* **Requirements**
• 1. Answer these questions about the pandas notebook excerpt on average stock volume:
(a) How many parameters does comp_average_volume accept?
(b) What shape is mean_vol asserted to have?
(c) Which groupby argument keeps stock as a regular column instead of the index?
• 2. Write what comes next in the pandas notebook excerpt on average stock volume, starting after its final line.

# START OF Extract provided

In the code cell below the function *comp_average_volume* accepts 1 parameter "df" which is a dataframe(created by problem1).

For this problem:
- group df by stock column and calculate average volume of each stock
- the result dataframe should have *stock* as a regular column instead of index


In [9]:
def comp_average_volume(df):
    '''
    Computes average volume of each stock
    
    Parameters
    ----------
    df: Pandas dataframe(created by problem 1)
    
    Returns
    -------
    a pandas dataframe with stock column as regular column.
    '''
    ### BEGIN SOLUTION

    return df.groupby(by='stock', as_index=False).agg({'volume':'mean'})
    ### END SOLUTION


In [10]:
mean_vol = comp_average_volume(df)

assert_equal(mean_vol.shape, (30, 2))

ans = mean_vol.head().volume.values.tolist()
sol = [129638810.2, 35208481.6, 23781420.52, 722999135.56, 33731115.88]

assert_array_almost_equal(ans, sol, err_msg="Your first 5 rows do not match the solutions.")

# END OF Extract provided
# START OF Entries

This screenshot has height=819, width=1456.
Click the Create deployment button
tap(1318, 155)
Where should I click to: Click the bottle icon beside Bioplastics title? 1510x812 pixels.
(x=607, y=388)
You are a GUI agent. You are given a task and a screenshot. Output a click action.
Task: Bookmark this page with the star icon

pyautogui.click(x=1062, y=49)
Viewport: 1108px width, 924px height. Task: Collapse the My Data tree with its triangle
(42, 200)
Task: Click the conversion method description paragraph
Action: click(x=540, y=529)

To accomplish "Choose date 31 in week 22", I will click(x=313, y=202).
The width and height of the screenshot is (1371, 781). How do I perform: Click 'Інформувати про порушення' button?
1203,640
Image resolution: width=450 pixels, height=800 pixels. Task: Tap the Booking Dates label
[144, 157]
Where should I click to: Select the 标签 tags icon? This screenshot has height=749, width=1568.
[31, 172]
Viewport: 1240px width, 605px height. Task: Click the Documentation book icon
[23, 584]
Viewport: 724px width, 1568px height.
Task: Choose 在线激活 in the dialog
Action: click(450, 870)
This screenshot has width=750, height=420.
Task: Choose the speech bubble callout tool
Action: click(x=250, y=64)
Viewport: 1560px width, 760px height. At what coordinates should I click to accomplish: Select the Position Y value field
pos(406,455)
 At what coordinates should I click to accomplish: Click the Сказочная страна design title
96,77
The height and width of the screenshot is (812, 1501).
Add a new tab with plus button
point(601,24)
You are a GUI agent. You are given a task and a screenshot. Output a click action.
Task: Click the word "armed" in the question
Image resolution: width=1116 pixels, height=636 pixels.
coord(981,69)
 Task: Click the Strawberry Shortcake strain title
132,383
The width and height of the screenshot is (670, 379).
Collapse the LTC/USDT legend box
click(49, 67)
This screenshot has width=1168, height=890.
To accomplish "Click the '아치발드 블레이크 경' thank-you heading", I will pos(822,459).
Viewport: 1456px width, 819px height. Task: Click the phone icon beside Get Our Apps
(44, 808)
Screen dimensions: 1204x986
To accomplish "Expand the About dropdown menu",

# END OF Entries

* **Results for each task**
• 1.
(a) One, "df".
(b) (30, 2).
(c) as_index=False.

• 2.
# Problem 5: Comput sample statistics for stocks close price

The code cell below contains a function called *comp_close_stat* that accepts 3 parameters "df" which contains data from the dow jones, "symbol" for a particular stock symbol, and stat which will contain 1 of the 3 strings: "mean", "max", or "min".

For this problem:
- if the stat is equal to "mean" return the mean of the close price of stock "symbol"
- if the stat is equal to "min" return the minimum close price of stock "symbol"
- if the stat is equal to "max" return the maximum close price of stock "symbol"


In [11]:
def comp_close_stat(df, symbol, stat='mean'):
    '''
    Computes a particular statistic for a particular stock close price.
    
    Parameters
    ----------
    df: Pandas dataframe
    symbol: stock symbol
    stat: mean, min or max
    
    Returns
    -------
    Mean, max or min close price for stock "sybmol"
    '''
    ### BEGIN SOLUTION

    if stat is 'mean':
        return df[df.stock==symbol].close.mean()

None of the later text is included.